INPUT RECORDS =>
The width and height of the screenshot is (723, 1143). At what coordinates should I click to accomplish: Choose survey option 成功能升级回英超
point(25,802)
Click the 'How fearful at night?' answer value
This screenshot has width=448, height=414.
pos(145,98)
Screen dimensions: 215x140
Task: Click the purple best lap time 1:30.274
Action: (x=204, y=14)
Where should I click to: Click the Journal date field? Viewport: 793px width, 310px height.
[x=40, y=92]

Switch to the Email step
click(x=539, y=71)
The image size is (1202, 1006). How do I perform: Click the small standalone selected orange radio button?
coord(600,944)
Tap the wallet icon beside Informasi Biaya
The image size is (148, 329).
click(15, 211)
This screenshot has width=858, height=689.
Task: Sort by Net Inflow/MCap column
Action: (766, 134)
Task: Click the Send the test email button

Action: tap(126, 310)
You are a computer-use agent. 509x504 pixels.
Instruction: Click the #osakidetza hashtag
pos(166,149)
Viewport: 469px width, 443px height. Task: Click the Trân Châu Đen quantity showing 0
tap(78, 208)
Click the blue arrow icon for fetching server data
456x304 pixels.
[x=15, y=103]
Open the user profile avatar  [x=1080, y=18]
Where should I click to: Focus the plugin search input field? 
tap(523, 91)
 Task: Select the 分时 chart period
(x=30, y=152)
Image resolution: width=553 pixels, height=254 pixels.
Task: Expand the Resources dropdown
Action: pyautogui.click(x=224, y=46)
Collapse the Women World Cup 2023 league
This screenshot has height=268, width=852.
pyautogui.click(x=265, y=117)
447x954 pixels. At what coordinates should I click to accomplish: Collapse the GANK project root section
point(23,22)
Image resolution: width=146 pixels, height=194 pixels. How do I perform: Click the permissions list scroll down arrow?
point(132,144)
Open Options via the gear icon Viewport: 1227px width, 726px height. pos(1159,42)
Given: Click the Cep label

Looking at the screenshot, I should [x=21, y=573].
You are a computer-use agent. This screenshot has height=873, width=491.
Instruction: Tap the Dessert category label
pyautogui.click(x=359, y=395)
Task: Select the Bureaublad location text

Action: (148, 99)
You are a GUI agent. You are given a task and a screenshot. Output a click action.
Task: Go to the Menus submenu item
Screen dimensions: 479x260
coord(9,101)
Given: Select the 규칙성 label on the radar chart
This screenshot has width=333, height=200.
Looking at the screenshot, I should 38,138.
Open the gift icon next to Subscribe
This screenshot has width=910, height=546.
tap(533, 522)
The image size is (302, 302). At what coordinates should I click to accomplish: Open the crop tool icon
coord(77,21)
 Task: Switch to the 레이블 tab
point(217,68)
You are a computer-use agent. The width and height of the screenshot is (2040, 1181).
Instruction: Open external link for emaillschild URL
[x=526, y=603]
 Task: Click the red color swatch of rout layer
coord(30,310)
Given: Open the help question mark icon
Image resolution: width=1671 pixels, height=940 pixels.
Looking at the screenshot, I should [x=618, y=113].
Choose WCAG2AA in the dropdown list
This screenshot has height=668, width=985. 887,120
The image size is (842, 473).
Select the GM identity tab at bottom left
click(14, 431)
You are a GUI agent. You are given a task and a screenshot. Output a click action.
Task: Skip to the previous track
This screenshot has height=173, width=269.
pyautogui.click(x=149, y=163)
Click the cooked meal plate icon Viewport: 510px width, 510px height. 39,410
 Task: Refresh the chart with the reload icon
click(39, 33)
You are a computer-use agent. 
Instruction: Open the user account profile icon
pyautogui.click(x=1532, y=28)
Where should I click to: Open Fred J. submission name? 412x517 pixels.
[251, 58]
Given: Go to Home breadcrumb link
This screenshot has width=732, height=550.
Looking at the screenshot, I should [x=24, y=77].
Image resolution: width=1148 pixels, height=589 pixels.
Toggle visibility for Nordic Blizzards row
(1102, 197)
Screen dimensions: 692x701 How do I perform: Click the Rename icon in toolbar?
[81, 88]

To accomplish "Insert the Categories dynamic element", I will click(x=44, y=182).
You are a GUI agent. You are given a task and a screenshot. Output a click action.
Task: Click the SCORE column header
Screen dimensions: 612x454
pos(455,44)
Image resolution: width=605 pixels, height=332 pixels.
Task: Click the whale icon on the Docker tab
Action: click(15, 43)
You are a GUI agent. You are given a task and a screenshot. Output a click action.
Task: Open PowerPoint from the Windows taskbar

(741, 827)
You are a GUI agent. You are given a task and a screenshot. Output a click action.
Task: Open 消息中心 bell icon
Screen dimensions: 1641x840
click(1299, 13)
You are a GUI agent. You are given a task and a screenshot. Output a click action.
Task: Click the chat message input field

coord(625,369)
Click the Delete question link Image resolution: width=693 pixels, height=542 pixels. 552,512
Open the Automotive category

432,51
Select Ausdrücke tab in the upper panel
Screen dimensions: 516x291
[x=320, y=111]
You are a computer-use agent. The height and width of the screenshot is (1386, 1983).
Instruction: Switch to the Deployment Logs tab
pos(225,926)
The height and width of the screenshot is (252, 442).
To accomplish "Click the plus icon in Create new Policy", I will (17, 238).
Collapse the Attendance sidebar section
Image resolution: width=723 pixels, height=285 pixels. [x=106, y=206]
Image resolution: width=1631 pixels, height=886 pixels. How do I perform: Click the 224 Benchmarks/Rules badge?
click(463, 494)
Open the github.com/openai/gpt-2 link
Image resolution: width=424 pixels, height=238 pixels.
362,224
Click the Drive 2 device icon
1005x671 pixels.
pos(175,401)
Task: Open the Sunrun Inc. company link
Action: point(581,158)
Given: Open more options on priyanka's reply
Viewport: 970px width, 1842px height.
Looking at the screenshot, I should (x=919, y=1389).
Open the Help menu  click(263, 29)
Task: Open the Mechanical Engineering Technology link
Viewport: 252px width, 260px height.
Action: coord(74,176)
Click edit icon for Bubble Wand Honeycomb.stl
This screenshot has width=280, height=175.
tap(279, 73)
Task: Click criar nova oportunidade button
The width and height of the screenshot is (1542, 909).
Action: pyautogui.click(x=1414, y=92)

YOUR GOAL => Rewrite all the entries above, replacing every "Viewport" with "Window" and leaving everything else unchanged.

EXERCISE ANSWER =>
The width and height of the screenshot is (723, 1143). At what coordinates should I click to accomplish: Choose survey option 成功能升级回英超
point(25,802)
Click the 'How fearful at night?' answer value
This screenshot has width=448, height=414.
pos(145,98)
Screen dimensions: 215x140
Task: Click the purple best lap time 1:30.274
Action: (x=204, y=14)
Where should I click to: Click the Journal date field? Window: 793px width, 310px height.
[x=40, y=92]

Switch to the Email step
click(x=539, y=71)
The image size is (1202, 1006). How do I perform: Click the small standalone selected orange radio button?
coord(600,944)
Tap the wallet icon beside Informasi Biaya
The image size is (148, 329).
click(15, 211)
This screenshot has width=858, height=689.
Task: Sort by Net Inflow/MCap column
Action: (766, 134)
Task: Click the Send the test email button

Action: tap(126, 310)
You are a computer-use agent. 509x504 pixels.
Instruction: Click the #osakidetza hashtag
pos(166,149)
Window: 469px width, 443px height. Task: Click the Trân Châu Đen quantity showing 0
tap(78, 208)
Click the blue arrow icon for fetching server data
456x304 pixels.
[x=15, y=103]
Open the user profile avatar  [x=1080, y=18]
Where should I click to: Focus the plugin search input field? 
tap(523, 91)
 Task: Select the 分时 chart period
(x=30, y=152)
Image resolution: width=553 pixels, height=254 pixels.
Task: Expand the Resources dropdown
Action: pyautogui.click(x=224, y=46)
Collapse the Women World Cup 2023 league
This screenshot has height=268, width=852.
pyautogui.click(x=265, y=117)
447x954 pixels. At what coordinates should I click to accomplish: Collapse the GANK project root section
point(23,22)
Image resolution: width=146 pixels, height=194 pixels. How do I perform: Click the permissions list scroll down arrow?
point(132,144)
Open Options via the gear icon Window: 1227px width, 726px height. pos(1159,42)
Given: Click the Cep label

Looking at the screenshot, I should [x=21, y=573].
You are a computer-use agent. This screenshot has height=873, width=491.
Instruction: Tap the Dessert category label
pyautogui.click(x=359, y=395)
Task: Select the Bureaublad location text

Action: (148, 99)
You are a GUI agent. You are given a task and a screenshot. Output a click action.
Task: Go to the Menus submenu item
Screen dimensions: 479x260
coord(9,101)
Given: Select the 규칙성 label on the radar chart
This screenshot has width=333, height=200.
Looking at the screenshot, I should 38,138.
Open the gift icon next to Subscribe
This screenshot has width=910, height=546.
tap(533, 522)
The image size is (302, 302). At what coordinates should I click to accomplish: Open the crop tool icon
coord(77,21)
 Task: Switch to the 레이블 tab
point(217,68)
You are a computer-use agent. The width and height of the screenshot is (2040, 1181).
Instruction: Open external link for emaillschild URL
[x=526, y=603]
 Task: Click the red color swatch of rout layer
coord(30,310)
Given: Open the help question mark icon
Image resolution: width=1671 pixels, height=940 pixels.
Looking at the screenshot, I should [x=618, y=113].
Choose WCAG2AA in the dropdown list
This screenshot has height=668, width=985. 887,120
The image size is (842, 473).
Select the GM identity tab at bottom left
click(14, 431)
You are a GUI agent. You are given a task and a screenshot. Output a click action.
Task: Skip to the previous track
This screenshot has height=173, width=269.
pyautogui.click(x=149, y=163)
Click the cooked meal plate icon Window: 510px width, 510px height. 39,410
 Task: Refresh the chart with the reload icon
click(39, 33)
You are a computer-use agent. 
Instruction: Open the user account profile icon
pyautogui.click(x=1532, y=28)
Where should I click to: Open Fred J. submission name? 412x517 pixels.
[251, 58]
Given: Go to Home breadcrumb link
This screenshot has width=732, height=550.
Looking at the screenshot, I should [x=24, y=77].
Image resolution: width=1148 pixels, height=589 pixels.
Toggle visibility for Nordic Blizzards row
(1102, 197)
Screen dimensions: 692x701 How do I perform: Click the Rename icon in toolbar?
[81, 88]

To accomplish "Insert the Categories dynamic element", I will click(x=44, y=182).
You are a GUI agent. You are given a task and a screenshot. Output a click action.
Task: Click the SCORE column header
Screen dimensions: 612x454
pos(455,44)
Image resolution: width=605 pixels, height=332 pixels.
Task: Click the whale icon on the Docker tab
Action: click(15, 43)
You are a GUI agent. You are given a task and a screenshot. Output a click action.
Task: Open PowerPoint from the Windows taskbar

(741, 827)
You are a GUI agent. You are given a task and a screenshot. Output a click action.
Task: Open 消息中心 bell icon
Screen dimensions: 1641x840
click(1299, 13)
You are a GUI agent. You are given a task and a screenshot. Output a click action.
Task: Click the chat message input field

coord(625,369)
Click the Delete question link Image resolution: width=693 pixels, height=542 pixels. 552,512
Open the Automotive category

432,51
Select Ausdrücke tab in the upper panel
Screen dimensions: 516x291
[x=320, y=111]
You are a computer-use agent. The height and width of the screenshot is (1386, 1983).
Instruction: Switch to the Deployment Logs tab
pos(225,926)
The height and width of the screenshot is (252, 442).
To accomplish "Click the plus icon in Create new Policy", I will (17, 238).
Collapse the Attendance sidebar section
Image resolution: width=723 pixels, height=285 pixels. [x=106, y=206]
Image resolution: width=1631 pixels, height=886 pixels. How do I perform: Click the 224 Benchmarks/Rules badge?
click(463, 494)
Open the github.com/openai/gpt-2 link
Image resolution: width=424 pixels, height=238 pixels.
362,224
Click the Drive 2 device icon
1005x671 pixels.
pos(175,401)
Task: Open the Sunrun Inc. company link
Action: point(581,158)
Given: Open more options on priyanka's reply
Window: 970px width, 1842px height.
Looking at the screenshot, I should (x=919, y=1389).
Open the Help menu  click(263, 29)
Task: Open the Mechanical Engineering Technology link
Window: 252px width, 260px height.
Action: coord(74,176)
Click edit icon for Bubble Wand Honeycomb.stl
This screenshot has width=280, height=175.
tap(279, 73)
Task: Click criar nova oportunidade button
The width and height of the screenshot is (1542, 909).
Action: pyautogui.click(x=1414, y=92)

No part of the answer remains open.